At a modest distance of 30 million light years from Earth, it is a Seyfert galaxy with an active galactic nuclei. NGC 1433 is also known as PGC 13586 or (apparently..?) Miltron's Galaxy.
As is regularly the case and helped by the good seeing, my kit worked flawlessly all three nights and I didn't need to chuck a single sub frame of the 15.5hrs collected
While not up to the standards of Cerro Tololo and Mt Lemmon et al...the Wallaroo seeing was relatively kind to me on two of the three nights (luckily both when I was gathering the 11 hours of luminance) and this galaxy exhibits mostly very fine structural features ..so I have made a comparison with HST to help identify what I have managed to differentiate deep within the galaxy.
Nice colour Mike. Not over the top super saturated stuff. This porridge is just right...
Quote:
Originally Posted by Stevec35
Nicely done Mike. It looks very like NGC 1097
Cheers
Steve
Cheers guys...and glad you liked the porridge little bear and Steve, I agree, definitely some similarities with 1097. Actually there are quite a few similar ring Seyfert galaxies out there.
Another off the beaten track target, Mike? I haven't seen that one before. Expertly captured and processed, as we'd expect
Cheers,
Rick.
Thanks Rick ..it's funny, there are just so many amazing and or cool and beautiful things to shoot up there. I think many find themselves thinking that the popular targets (and I have shot my fair share of'em ) are the only ones worth shooting...when they clearly aren't
Geez, thats good Mike, the detail towards the core is excellent and the colour is excellent too. Thats a lot of exposure time for RGB, paid off. Cant see any diff with the HST pic, dont know why they bother with it.
Geez, thats good Mike, the detail towards the core is excellent and the colour is excellent too. Thats a lot of exposure time for RGB, paid off. Cant see any diff with the HST pic, dont know why they bother with it.

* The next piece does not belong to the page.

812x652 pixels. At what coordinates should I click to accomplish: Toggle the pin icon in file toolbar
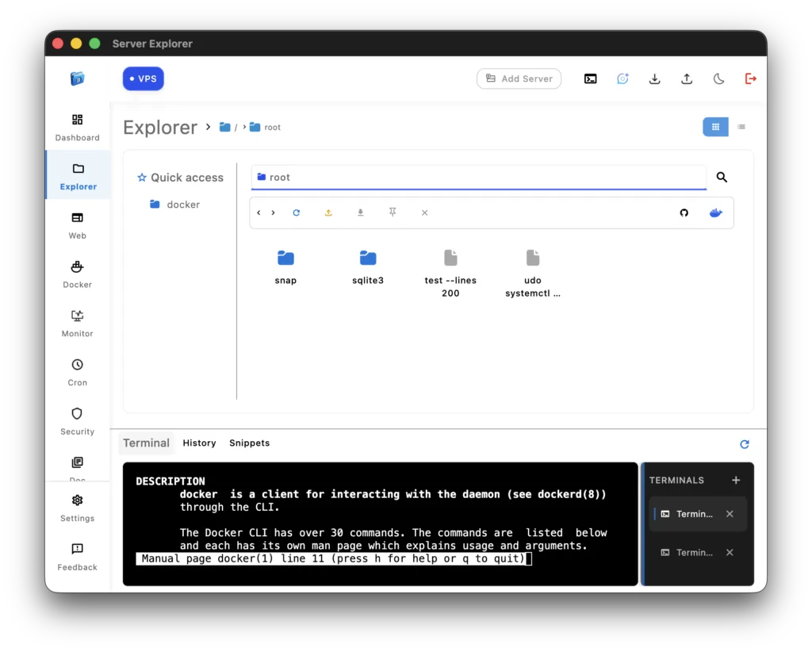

Thanks for checking her out guys, glad it was worth a look..and Fred, I agree, meah!.. Hubble Shmubble ... Seriously though, when we lowly Earth bound mortals expose through our wonderfully fresh and life giving but pea soup atmosphere...it is nice to kinda try and gauge what we have actually captured..aaand what we haven't....although you can see the HII regions in mine at least
Thanks for checking her out guys, glad it was worth a look..and Fred, I agree, meah!.. Hubble Shmubble ... Seriously though, when we lowly Earth bound mortals expose through our wonderfully fresh and life giving but pea soup atmosphere...it is nice to kinda try and gauge what we have actually captured..aaand what we haven't....although you can see the HII regions in mine at least
Mike
Not only H2 regions but also dark lines of cooler galactic dust that block the stars behind them
Very beautiful and well photographed. The symmetry (and slight departure from symmetry) is lovely, as is the sharp and accurate capture of the intriguing ring of dust. And the important bright centre is not burned out!